Pierwsza generacja Rav4 pojawiła się w 1994 roku. 25 lat później Toyota sprzedaje około 750 tys. sztuk rocznie tego modelu na całym świecie. Głównym rynkiem jest USA (ok. 416 tys. egzemplarzy), ale również Europa lubi „Ravkę” (niecałe 80 000 sztuk rocznie). W Polsce średnio co dziesiąty klient Toyoty wybiera właśnie Rav4. W roku 2018 na naszym rynku sprzedano niecałe pięć tysięcy egzemplarzy. Większość w wersji hybrydowej (66 procent), z napędem na cztery koła (67 procent).
Nowa Rav wydaje się większa, ale tak nie jest. Ma o 30 mm powiększony rozstaw osi i jest szersza i niższa o 10 mm, ale to wszystko. Za to niżej osadzony jest środek ciężkości, sztywniejsze nadwozie (+57 procent), pozwala także zająć lepszą pozycję za kierownicą (o 50 procent większy zakres regulacji). Toyota się postarała, bo zrobiła nową Rav4 zupełnie, uczciwie od nowa. Praktycznie nic nie zostało przeniesione z poprzedniej generacji.

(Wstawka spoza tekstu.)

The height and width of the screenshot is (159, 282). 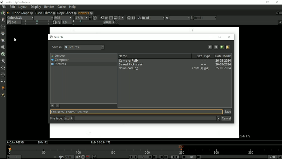 What do you see at coordinates (153, 18) in the screenshot?
I see `read1` at bounding box center [153, 18].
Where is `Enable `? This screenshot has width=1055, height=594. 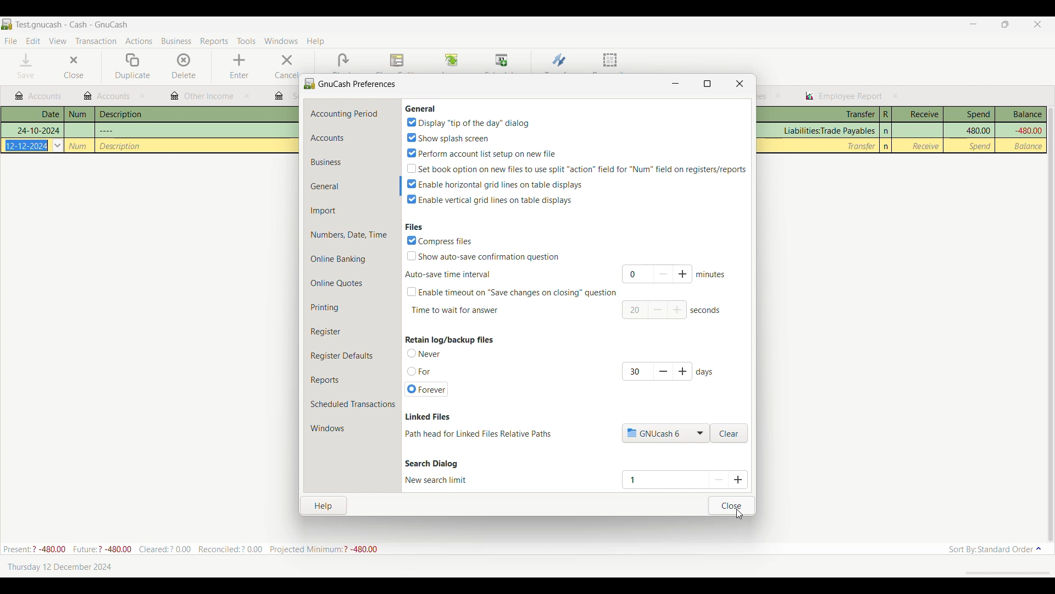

W środku Toyota zwraca uwagę zastosowaniem wąskich, przednich słupków. Ma to poprawić widoczność. Do wykończenia deski rozdzielczej i boczków drzwi użyto wielu miękkich materiałów. Toyota obiecuje, że te elementy będą tak wyglądały we wszystkich wersjach. Również w tych tańszych. Miejsca w środku jest sporo, bo przybyło go zarówno z przodu jak i z tyłu. Wydłużył się bagażnik (ma ponad metr długości), dzięki czemu jego pojemność wzrosła do 580 litrów.